**Extracted data**
Segment Open
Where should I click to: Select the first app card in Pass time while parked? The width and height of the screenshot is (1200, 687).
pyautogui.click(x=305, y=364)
Segment Closed
Segment Open
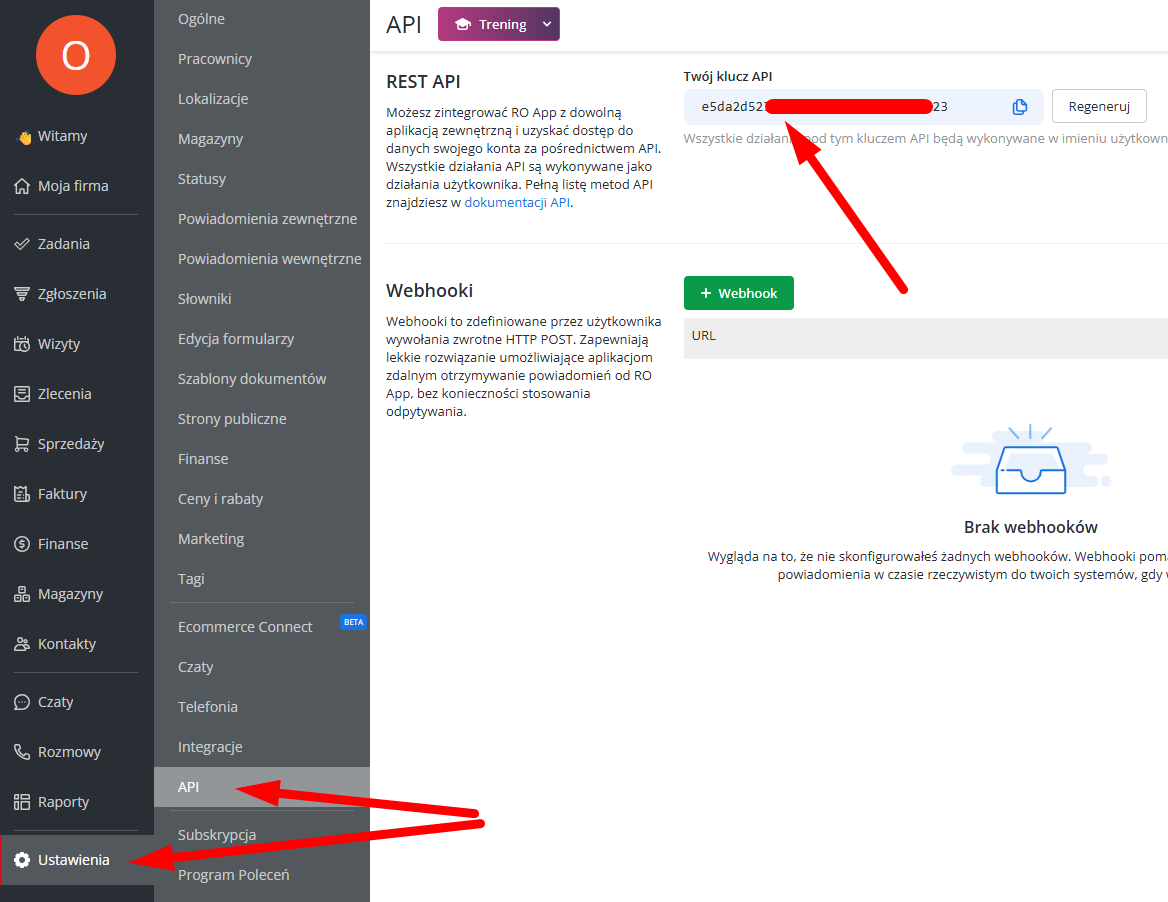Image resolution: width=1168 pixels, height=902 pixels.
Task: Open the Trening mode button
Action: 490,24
Segment Closed
Segment Open
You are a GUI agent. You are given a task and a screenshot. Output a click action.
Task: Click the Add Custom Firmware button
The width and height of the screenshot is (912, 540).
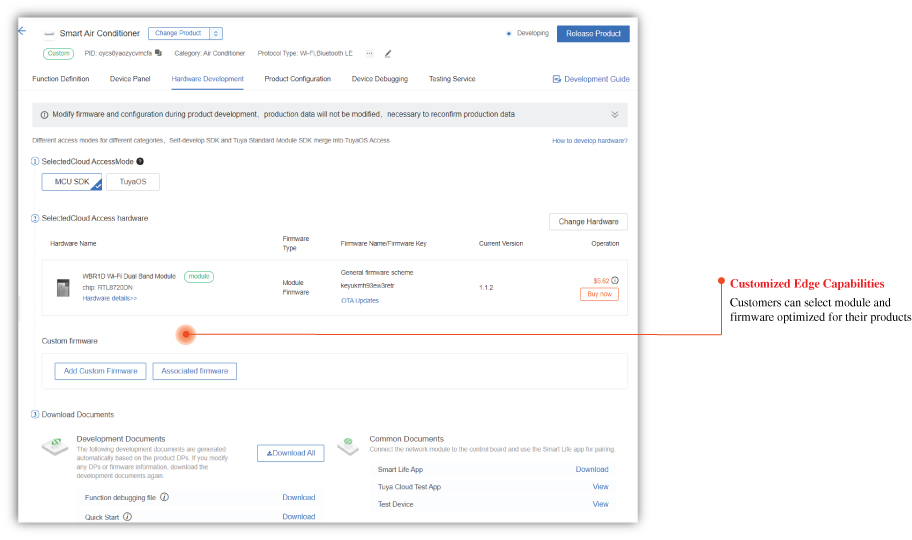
Segment Closed
**Work to complete**
Using the listing above, copy exactly the line that contains "Task: Click the Add Custom Firmware button", the line that contains "The width and height of the screenshot is (912, 540).", and each line that falls between them.

**Output for this exercise**
Task: Click the Add Custom Firmware button
The width and height of the screenshot is (912, 540).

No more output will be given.